In my Tips 82 & 102, I mentioned this stuff but it doesn't hurt repeating...
a.) If the string buzzes when you fret on the bottom 6 frets, the truss rod may be too tight.

b.) High action up by the sound hole end of the neck may mean that the truss rod is too loose and/or the bridge/saddle setup is too high.
c.) Check the concaveness of the neck. With your left index finger, push down on the Bass E string on the first fret like you're playing a F. With your right index finger, push down on the Bass E string at the 12th fret like you're playing a high E. Now look between the bottom of the Bass E string and the top of the 6th fret. You should be able to see a very slight gap. Just enough to see some light.  If you can't see any light and/or the string is touching the fret, the truss rod is too tight.  If there's a larger gap than the thickness of a business card or match book cover, the truss rod may be too loose for you.
d.)  If the relief of the neck checks out alright using step "c.", but the strings are uncomfortably high, DON'T try to lower them by tightening the truss rod.  You might break it.  In some cases the problem is best fixed by lowering the height of the saddle instead.

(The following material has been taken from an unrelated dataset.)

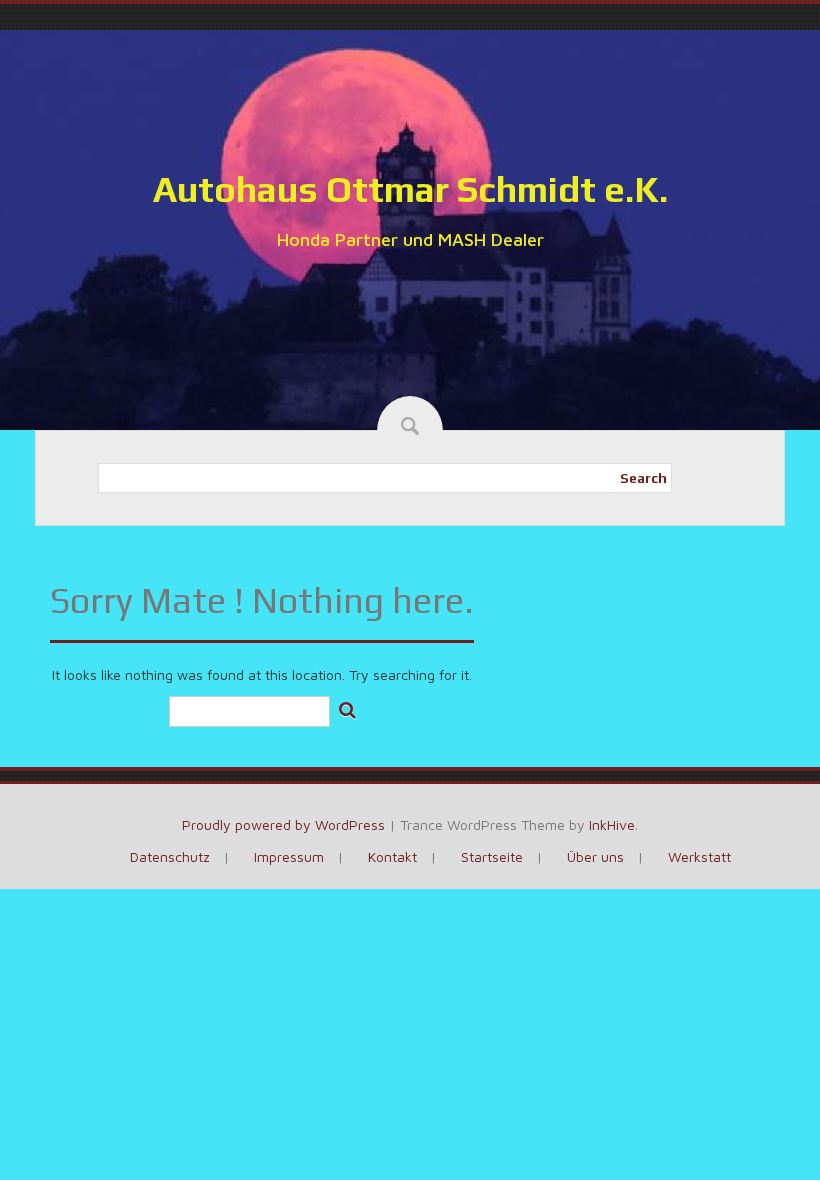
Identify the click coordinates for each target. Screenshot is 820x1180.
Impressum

The main cautions to observe when adjusting the truss rod are...
a.) Make small adjustments each time.  (1/8th turn)
b.) Look at the results of each adjustment before turning again.  If the opposite is happening than the desired effect, you're probably turning it the wrong way (see below).   If it's going the right way, don't go too far.
c.) Be patient.  It may take overnight for the full result of the adjustment to show up.
d.) Don't apply excessive force.  If the nut doesn't turn with a reasonable amount of force, you could break the rod.  This is very expensive to repair!

Now finally : )
Whether the nut for the truss rod is at the tuner end of the neck or in the sound hole, it is tightened to lower the string clearance "relief" by turning clockwise when you are facing the adjustment nut.  Turn counterclockwise to increase the string clearance.  Remember, 1/8 turn!  If the nut is at the tuner end of the neck, there is a small cover to remove first.

As usual, if you have any problems or questions until you learn - go see a pro!

If you have old Martins like mine or a nylon string , there's probably no adjustable truss rod at all.  Mine have never given me any problems but if these necks go out, you'll need to see a repairman or send it to the company.